(Work required) Copy out the lines of each of the records below word for word, leaving the pictures out.

(Supplied data)
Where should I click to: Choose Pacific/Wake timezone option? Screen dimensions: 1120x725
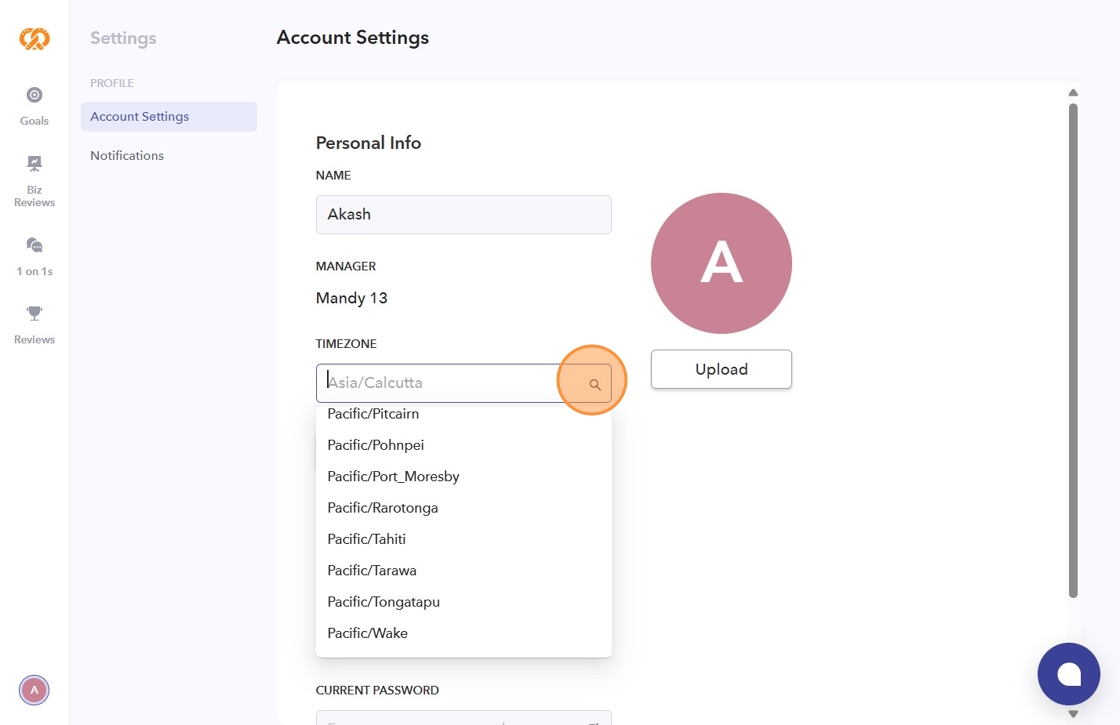coord(368,633)
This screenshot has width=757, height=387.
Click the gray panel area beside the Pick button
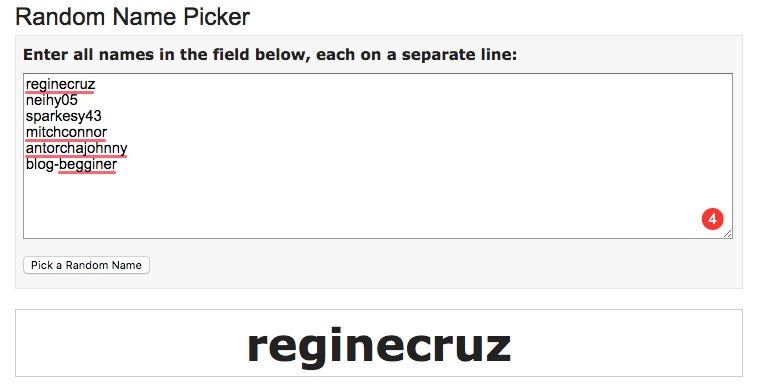(435, 265)

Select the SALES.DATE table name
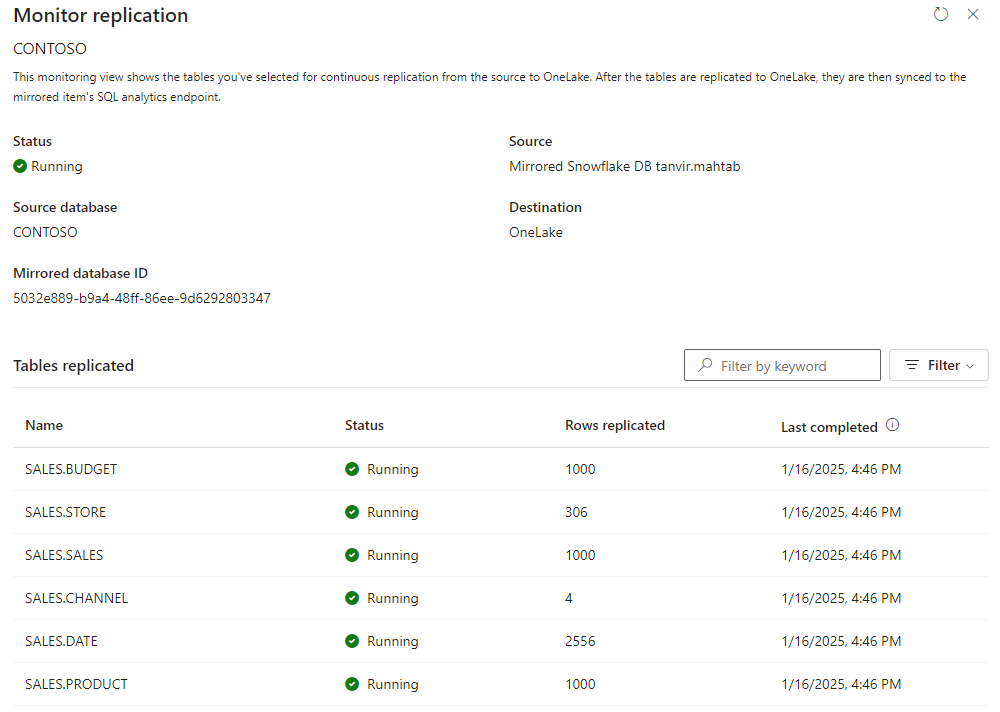[61, 641]
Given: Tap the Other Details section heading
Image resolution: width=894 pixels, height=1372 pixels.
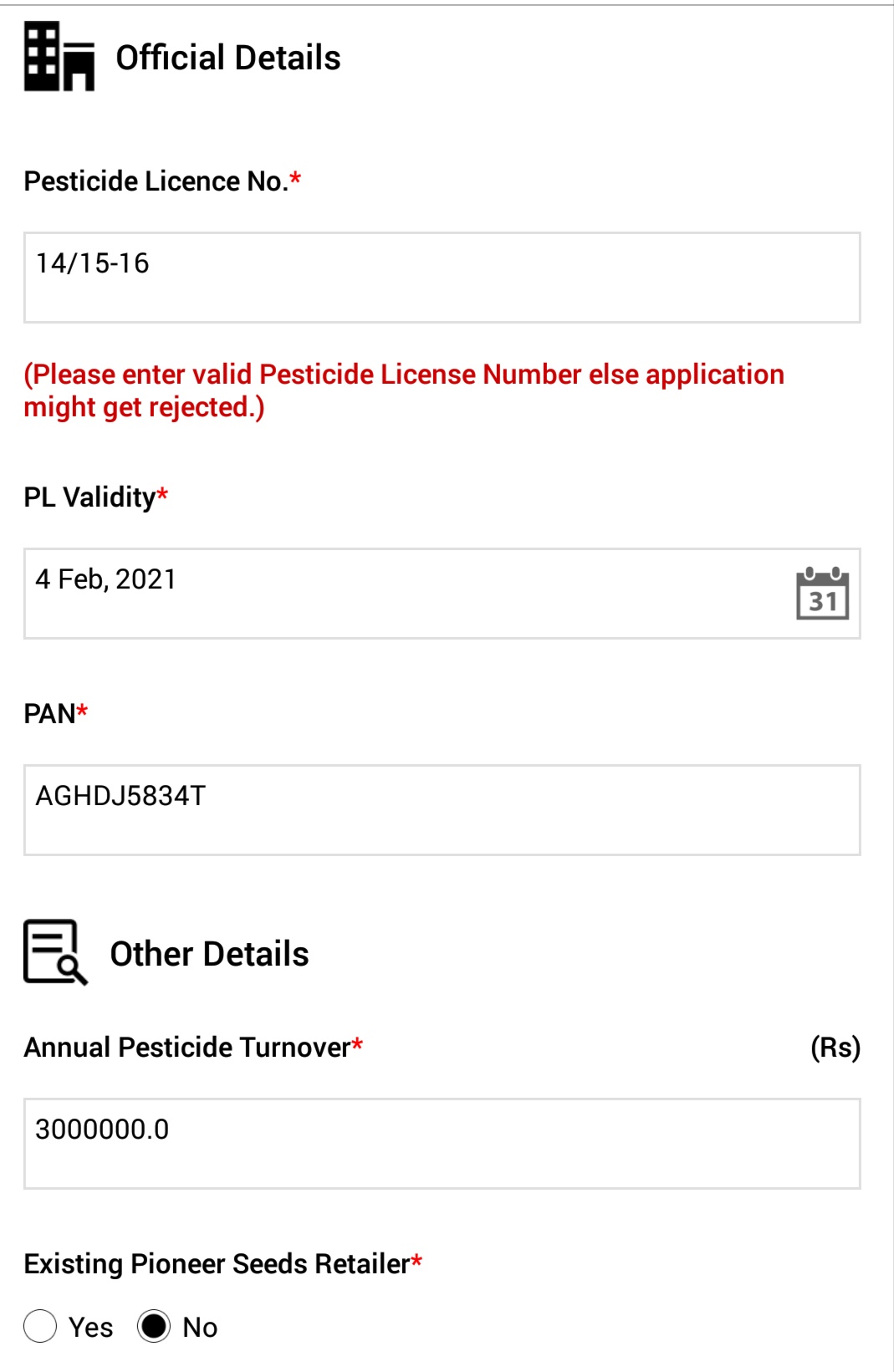Looking at the screenshot, I should click(209, 954).
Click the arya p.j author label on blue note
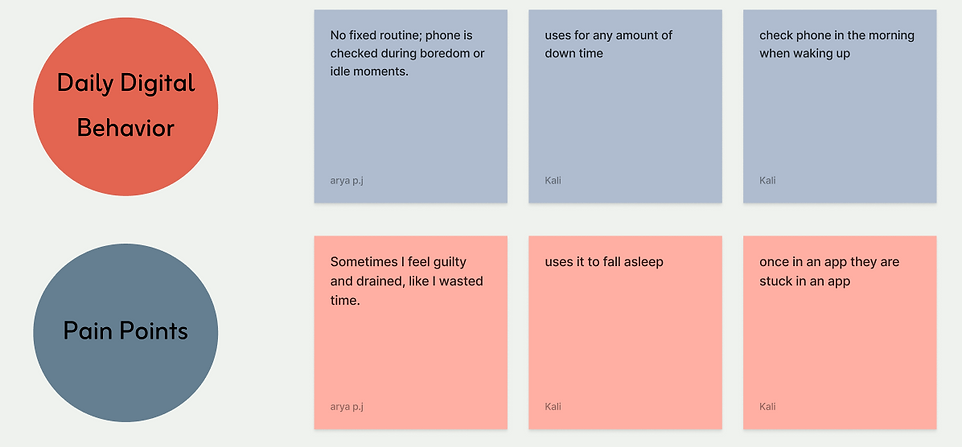Image resolution: width=962 pixels, height=447 pixels. [347, 180]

(Exercise output)
Where should I click to: Choose Pacific/Wake timezone option? Screen dimensions: 1120x725
coord(368,633)
This screenshot has width=757, height=387.
Click the gray panel area beside the Pick button
(435, 265)

Select the SALES.DATE table name
[61, 641]
Given: Tap the Other Details section heading
Image resolution: width=894 pixels, height=1372 pixels.
Looking at the screenshot, I should click(209, 954).
Click the arya p.j author label on blue note
Image resolution: width=962 pixels, height=447 pixels. [347, 180]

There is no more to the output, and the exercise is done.